[Data extracted from a collection]
* * *

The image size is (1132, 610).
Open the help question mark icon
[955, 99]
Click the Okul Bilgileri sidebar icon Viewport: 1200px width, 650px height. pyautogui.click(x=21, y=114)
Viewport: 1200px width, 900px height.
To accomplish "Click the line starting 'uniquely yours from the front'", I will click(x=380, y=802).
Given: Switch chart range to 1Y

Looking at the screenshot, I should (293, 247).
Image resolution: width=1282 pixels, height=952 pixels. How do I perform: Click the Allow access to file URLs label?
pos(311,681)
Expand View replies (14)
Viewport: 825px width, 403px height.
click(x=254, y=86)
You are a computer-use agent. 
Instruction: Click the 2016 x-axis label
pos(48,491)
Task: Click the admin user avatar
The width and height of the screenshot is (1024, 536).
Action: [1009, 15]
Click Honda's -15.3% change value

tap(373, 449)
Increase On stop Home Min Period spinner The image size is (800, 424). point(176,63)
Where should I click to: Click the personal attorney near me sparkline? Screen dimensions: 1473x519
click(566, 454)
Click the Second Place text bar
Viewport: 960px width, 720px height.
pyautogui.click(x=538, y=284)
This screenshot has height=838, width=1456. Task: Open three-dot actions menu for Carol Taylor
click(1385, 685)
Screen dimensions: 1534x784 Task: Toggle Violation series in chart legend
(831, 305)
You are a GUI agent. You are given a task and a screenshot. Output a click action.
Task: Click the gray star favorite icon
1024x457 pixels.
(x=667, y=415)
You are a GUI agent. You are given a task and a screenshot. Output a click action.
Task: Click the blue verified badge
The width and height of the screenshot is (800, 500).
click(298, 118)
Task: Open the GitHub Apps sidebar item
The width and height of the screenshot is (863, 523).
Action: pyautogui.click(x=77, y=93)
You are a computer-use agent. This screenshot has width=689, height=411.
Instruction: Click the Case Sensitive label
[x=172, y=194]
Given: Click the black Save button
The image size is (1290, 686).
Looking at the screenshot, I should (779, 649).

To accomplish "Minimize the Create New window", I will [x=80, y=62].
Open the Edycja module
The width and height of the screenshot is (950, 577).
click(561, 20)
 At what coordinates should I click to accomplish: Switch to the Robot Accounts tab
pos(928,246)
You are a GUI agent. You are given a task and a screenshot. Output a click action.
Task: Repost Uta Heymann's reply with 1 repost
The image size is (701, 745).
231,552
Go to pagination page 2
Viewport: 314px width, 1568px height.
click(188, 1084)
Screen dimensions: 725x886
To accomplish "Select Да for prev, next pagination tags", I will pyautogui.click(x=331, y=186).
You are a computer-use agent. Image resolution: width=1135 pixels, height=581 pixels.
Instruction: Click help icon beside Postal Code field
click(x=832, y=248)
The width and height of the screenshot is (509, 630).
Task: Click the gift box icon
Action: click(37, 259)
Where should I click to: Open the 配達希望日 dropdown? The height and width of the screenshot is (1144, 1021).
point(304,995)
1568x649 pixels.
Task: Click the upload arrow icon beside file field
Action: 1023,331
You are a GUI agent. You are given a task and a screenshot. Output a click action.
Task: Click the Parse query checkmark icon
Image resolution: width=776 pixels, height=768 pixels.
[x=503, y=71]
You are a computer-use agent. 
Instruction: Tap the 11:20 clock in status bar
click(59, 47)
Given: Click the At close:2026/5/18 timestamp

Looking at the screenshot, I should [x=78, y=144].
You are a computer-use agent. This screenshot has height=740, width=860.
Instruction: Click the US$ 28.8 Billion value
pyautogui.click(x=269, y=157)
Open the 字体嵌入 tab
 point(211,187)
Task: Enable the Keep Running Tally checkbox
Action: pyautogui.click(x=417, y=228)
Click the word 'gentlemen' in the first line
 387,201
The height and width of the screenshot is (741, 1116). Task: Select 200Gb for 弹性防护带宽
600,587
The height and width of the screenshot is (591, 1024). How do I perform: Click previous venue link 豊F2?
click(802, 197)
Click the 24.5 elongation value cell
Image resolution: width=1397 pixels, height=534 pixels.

* * *

Exercise prompt
Your job is to return all lines above that hold the word "computer".

Written response
You are a computer-use agent. 
You are a computer-use agent. This screenshot has width=689, height=411.
You are a computer-use agent. Image resolution: width=1135 pixels, height=581 pixels.
You are a computer-use agent. 
You are a computer-use agent. This screenshot has height=740, width=860.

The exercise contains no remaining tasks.